El elenco solista de Tejas verdes está conformado íntegramente por voces femeninas. La singularidad de cada una y su permutación contrapuntística en la formalización de Torres arroja como resultado un mosaico de registros, entonaciones y matices alejado de la uniformidad y, sin embargo, unitario, que funciona como correlato musical de la multiplicidad de temporalidades y perspectivas narrativas. Su campo gravitacional es Colorina (soprano lírico-ligera, por Natalia Labourdette), cuyo destino se recorta sobre los testimonios de la Hermana (soprano lírica, por María Miró), la Delatora (soprano ligera de coloratura, por Alicia Amo), la Doctora (mezzosoprano de extenso registro, por Ana Ibarra), la Madre (mezzosoprano, por Sandra Ferrández) y la Enterradora (mezzosoprano grave, por Laura Vila). El clímax se alcanza en la escena V, con un sexteto final que culmina el tour de force y hace pensar en repertorios operísticos contemporáneos como el de Hans Abrahamsen.
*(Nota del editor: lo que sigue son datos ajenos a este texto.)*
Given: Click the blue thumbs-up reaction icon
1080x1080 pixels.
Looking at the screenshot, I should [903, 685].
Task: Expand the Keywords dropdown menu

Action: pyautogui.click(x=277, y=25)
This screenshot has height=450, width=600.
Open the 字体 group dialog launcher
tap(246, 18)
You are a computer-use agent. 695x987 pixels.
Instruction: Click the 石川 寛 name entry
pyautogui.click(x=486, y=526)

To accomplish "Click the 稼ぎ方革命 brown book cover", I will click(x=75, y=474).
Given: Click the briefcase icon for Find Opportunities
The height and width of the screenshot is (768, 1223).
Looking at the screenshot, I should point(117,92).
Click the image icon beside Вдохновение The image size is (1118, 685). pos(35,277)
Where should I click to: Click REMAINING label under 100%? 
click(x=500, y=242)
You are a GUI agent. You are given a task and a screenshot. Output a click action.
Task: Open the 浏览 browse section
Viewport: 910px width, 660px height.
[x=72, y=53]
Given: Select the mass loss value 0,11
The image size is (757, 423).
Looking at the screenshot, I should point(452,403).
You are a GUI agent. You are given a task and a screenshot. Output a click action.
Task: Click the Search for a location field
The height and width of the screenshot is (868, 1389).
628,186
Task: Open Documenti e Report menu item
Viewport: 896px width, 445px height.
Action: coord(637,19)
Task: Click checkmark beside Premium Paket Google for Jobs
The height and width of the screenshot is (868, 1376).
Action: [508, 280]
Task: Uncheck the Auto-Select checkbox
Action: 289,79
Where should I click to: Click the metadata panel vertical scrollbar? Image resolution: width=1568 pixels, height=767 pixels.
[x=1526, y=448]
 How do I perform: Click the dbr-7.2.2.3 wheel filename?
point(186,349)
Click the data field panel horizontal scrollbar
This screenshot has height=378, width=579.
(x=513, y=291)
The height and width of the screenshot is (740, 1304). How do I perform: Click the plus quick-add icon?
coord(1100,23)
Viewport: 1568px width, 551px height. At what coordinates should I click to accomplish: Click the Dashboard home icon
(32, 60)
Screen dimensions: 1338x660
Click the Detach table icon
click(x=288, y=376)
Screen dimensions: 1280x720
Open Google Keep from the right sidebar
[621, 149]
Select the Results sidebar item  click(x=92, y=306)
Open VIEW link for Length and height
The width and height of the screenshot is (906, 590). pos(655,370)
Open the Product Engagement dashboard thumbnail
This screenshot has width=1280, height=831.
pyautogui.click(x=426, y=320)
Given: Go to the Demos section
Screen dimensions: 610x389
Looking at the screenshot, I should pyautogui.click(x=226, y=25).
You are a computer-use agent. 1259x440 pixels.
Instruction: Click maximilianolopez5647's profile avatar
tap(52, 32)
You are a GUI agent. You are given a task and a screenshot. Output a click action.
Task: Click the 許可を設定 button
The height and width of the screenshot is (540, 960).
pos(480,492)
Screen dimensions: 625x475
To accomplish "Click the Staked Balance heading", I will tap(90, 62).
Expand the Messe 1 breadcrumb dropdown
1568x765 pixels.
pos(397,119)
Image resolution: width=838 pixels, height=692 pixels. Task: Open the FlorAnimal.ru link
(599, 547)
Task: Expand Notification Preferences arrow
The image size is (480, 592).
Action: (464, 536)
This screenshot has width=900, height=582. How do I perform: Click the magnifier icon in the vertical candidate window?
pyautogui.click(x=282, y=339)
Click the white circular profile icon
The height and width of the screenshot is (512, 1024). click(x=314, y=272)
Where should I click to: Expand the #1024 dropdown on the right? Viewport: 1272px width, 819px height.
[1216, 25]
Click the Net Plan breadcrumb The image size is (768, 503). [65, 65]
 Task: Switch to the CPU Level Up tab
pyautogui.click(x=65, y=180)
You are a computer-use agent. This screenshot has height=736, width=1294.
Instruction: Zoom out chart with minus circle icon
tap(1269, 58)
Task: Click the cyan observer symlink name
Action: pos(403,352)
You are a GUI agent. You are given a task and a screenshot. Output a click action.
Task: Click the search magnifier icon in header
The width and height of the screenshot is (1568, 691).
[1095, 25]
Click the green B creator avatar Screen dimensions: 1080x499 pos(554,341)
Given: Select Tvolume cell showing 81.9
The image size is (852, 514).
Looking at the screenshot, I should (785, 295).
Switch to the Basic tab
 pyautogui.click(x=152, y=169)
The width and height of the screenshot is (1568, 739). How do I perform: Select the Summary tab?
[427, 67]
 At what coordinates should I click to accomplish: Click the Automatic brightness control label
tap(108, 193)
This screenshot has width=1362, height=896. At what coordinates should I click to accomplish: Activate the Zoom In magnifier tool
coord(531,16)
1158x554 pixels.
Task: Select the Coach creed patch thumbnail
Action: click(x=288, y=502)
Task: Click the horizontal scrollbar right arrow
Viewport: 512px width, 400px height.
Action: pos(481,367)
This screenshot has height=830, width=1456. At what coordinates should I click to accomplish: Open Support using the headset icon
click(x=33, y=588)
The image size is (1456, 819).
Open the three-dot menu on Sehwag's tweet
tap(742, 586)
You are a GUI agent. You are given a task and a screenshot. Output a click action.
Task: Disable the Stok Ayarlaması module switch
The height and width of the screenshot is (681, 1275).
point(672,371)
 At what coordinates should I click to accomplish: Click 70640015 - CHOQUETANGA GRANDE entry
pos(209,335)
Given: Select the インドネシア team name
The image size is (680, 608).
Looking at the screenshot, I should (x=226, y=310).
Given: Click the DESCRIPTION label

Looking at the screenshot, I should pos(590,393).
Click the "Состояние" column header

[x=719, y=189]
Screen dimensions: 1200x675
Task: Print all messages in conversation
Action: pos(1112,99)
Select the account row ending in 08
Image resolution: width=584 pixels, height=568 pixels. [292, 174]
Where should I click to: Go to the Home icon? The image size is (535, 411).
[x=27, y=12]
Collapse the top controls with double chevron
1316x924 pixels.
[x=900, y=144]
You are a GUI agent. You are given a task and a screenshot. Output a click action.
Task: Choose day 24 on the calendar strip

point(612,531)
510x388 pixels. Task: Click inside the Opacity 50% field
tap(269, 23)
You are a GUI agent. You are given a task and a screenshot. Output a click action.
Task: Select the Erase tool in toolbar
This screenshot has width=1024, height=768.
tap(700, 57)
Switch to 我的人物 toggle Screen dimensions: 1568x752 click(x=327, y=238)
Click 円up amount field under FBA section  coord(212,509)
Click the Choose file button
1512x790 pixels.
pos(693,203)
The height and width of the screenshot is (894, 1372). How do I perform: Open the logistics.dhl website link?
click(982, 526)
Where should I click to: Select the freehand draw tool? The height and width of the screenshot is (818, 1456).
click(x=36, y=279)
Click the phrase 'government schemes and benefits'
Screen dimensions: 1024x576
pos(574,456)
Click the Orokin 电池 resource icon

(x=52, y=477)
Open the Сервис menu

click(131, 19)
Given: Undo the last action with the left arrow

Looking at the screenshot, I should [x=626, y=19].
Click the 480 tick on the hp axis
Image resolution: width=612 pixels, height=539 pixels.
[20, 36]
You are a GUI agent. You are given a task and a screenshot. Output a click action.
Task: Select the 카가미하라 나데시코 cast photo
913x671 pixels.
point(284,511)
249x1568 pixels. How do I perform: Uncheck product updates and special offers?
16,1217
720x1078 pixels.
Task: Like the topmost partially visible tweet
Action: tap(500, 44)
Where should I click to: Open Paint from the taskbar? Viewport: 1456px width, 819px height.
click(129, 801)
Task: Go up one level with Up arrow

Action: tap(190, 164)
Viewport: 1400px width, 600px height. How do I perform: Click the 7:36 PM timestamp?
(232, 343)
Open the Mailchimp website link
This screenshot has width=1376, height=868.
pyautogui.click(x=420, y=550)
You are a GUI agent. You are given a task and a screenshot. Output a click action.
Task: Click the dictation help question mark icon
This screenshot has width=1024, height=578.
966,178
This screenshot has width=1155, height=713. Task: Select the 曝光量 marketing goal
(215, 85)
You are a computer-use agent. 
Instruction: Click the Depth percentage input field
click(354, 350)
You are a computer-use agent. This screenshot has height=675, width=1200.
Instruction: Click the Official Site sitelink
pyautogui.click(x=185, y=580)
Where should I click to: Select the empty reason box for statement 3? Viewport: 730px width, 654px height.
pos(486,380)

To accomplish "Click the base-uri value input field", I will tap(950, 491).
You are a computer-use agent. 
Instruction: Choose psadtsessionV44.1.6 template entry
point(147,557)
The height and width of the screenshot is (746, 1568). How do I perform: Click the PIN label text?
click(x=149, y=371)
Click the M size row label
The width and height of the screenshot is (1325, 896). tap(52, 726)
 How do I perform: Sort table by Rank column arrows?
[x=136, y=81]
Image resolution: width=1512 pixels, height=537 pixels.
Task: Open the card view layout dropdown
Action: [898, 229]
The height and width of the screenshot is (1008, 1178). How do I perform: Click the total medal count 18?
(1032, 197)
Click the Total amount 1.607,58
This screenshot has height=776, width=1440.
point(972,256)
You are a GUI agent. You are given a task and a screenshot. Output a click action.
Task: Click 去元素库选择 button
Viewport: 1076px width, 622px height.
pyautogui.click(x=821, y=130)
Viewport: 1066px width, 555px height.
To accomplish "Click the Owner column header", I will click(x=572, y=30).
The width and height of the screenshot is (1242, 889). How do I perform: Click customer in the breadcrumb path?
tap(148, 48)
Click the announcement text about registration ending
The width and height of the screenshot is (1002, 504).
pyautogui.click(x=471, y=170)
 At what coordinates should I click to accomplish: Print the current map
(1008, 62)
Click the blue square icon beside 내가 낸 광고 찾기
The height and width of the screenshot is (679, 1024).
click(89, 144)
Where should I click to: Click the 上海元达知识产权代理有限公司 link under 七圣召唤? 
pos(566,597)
También aquí la música logra no menoscabar la hondura de la letra: “Por eso las campanas doblan, y doblan y doblan. / Y seguirán sonando por tantas cosas del mundo, / hasta que un día, de pronto, se detengan. / Y los hombres mirarán aterrados a su alrededor / y no hallarán pájaros, ni migas de pan, / ni tumbas, ni risas, ni luna, / ni abrazos congelados en el fondo del mar. / Y habrá llegado la hora de la verdad, / la hora en que los tiranos llorarán sangre, / avergonzados ante la magnitud de sus crímenes. / Y sus ojos buscarán los nuestros, / porque sólo nosotras podremos perdonar”.
Al confeccionar artísticamente diagnósticos de la injusticia social y la violencia política, con independencia de si corresponden a un tiempo remoto, un tiempo pasado, un tiempo presente o un tiempo indefinido, se corre el riesgo de contradecir performativamente el fin declarado y, en teoría, perseguido. No ocurre tal cosa con Tejas verdes. La ausencia es traída a la memoria y quienes sostienen su presencia disputando dolorosamente el olvido encuentran un consuelo capaz de reparar el daño infringido por la negación y el nihilismo. Un acto de amor, libre, que quiere “cavar los muertos y sembrar los vivos”.